Spargo started her career by working for newspapers in New England.

In 1940, she moved to Washington and worked at first as an investigator for the House Un-American Activities Committee.

In 1942, she began to work for the Washington Post, for which she covered the U.S. Congress until she left the Post in 1950.

Hollywood Ten: On May 29, 1947, she reported the beginning of the House Un-American Activities Committee's hearings of 30 Hollywood stars, ten of whom (the "Hollywood Ten") refused to answer questions members including Nixon and who received contempt of Congress indictments.

1948 Progressive Party Convention: Spargo went to Philadelphia, where on July 22 she reported on the lead-up to the 1948 Progressive National Convention that nominated former U.S. Vice President Henry A. Wallace against the Harry S. Truman (Democrats), Strom Thurmond (Dixiecrats), and Thomas E. Dewey (Republicans). "Peace–peace and security–that's the slogan of the self-styled Gideon's army gathered here. "Caravans for Wallace" drove around the city with drawings on their sides of the Democratic donkey and Republican elephant going around the "same old merry-go-round" under the banner of Wall Street. Woody Guthrie was on-hand to sing his tune from the People's Song book, "The Wallace-Taylor Train" (a take on his Almanac Singers tune "The Farmer-Labor Train," itself a take-off on famed folksong "The Wabash Cannonball"). Press kits included a "natty postcard" which shows Truman on piano and Dewey draped over it ("Lauren Bacall style") while they sing "Blest Be the Tie Binds" and "A Good Man is Hard to Find."

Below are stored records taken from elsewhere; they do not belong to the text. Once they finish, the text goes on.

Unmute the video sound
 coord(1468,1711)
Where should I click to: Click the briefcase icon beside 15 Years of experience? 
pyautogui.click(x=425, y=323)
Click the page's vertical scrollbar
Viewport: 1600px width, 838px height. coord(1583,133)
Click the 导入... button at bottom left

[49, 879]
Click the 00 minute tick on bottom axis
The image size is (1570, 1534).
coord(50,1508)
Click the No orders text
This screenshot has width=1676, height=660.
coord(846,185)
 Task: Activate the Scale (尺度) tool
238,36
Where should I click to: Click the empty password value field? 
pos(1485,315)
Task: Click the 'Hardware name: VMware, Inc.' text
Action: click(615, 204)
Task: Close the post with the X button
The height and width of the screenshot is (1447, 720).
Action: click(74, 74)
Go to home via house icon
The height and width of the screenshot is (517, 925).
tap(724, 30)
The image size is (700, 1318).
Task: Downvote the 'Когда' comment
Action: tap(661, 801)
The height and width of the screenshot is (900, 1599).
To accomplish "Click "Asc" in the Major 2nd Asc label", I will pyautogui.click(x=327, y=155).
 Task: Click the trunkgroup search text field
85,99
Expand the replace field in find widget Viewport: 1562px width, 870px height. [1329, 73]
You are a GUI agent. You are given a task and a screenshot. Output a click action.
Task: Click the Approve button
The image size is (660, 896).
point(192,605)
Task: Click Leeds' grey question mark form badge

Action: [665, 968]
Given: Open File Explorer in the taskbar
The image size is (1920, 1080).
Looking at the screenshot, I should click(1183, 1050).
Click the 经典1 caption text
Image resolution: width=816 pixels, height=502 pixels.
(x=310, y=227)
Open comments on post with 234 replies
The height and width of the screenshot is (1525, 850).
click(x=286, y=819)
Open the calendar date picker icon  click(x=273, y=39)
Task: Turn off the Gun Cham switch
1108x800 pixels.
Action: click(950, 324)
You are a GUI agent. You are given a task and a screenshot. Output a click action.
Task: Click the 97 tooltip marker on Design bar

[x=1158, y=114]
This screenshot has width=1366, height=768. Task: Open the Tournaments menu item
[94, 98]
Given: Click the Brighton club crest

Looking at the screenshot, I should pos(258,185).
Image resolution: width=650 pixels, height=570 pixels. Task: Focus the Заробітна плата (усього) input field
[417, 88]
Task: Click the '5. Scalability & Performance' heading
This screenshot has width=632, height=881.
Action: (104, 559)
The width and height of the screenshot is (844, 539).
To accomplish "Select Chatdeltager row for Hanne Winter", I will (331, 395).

Hiss Case: In 1948, Spargo reported on the testimony of Elizabeth Bentley and Whittaker Chambers, who alleged that some half-dozen former federal government officials had formed a Soviet spy network that he ran, one of whom was Alger Hiss. After the first appearances of both Chambers and Hiss before the House Un-American Activities Committee, after which Hiss appeared more trustworthy, Spargo counseled Richard Nixon that, if his hunch was wrong and he pursued Hiss further through Chambers, Nixon would be a "dead duck." She also warned him that "This case is going to kill the Committee unless you can prove Chambers' story."

FBI Informant: During the hearings of William Remington (accused of Soviet espionage by Elizabeth Bentley, Remington's wife suggested that he give an exclusive statement to Spargo because she had once worked for the House Un-American Activities Committee. Remington's wife was hoping also that Spargo could advise him on what to do. Remington spoke to Spargo to give her a preview of his upcoming press conference that evening at the Willard Hotel: it was a diatribe against Congress. Spargo cautioned him that with such statement would "crucify himself." The approach she counseled included praise for the committee and for Bentley. His only connection to Communism came through marriage that gave him a relationship to Joseph North (writer), long-time managing editor of the New Masses magazine in the 1930s.

While at the Post, she served as vice president of the Washington-Baltimore Newspaper Guild.

After she left the Post, sh worked for the American Red Cross and Daughters of the American Revolution, for the latter of which she worked as head of public relations.

In 1958, she moved to Albany, where she worked for the Albany Times Union and the government of the State of New York.

In 1977, she retired.

==Personal and death==

Spargo married William Sherman Pryor. They had one daughter. They divorced.

She died age 84 of a heart attack at St. Peter's Hospital in Albany, New York.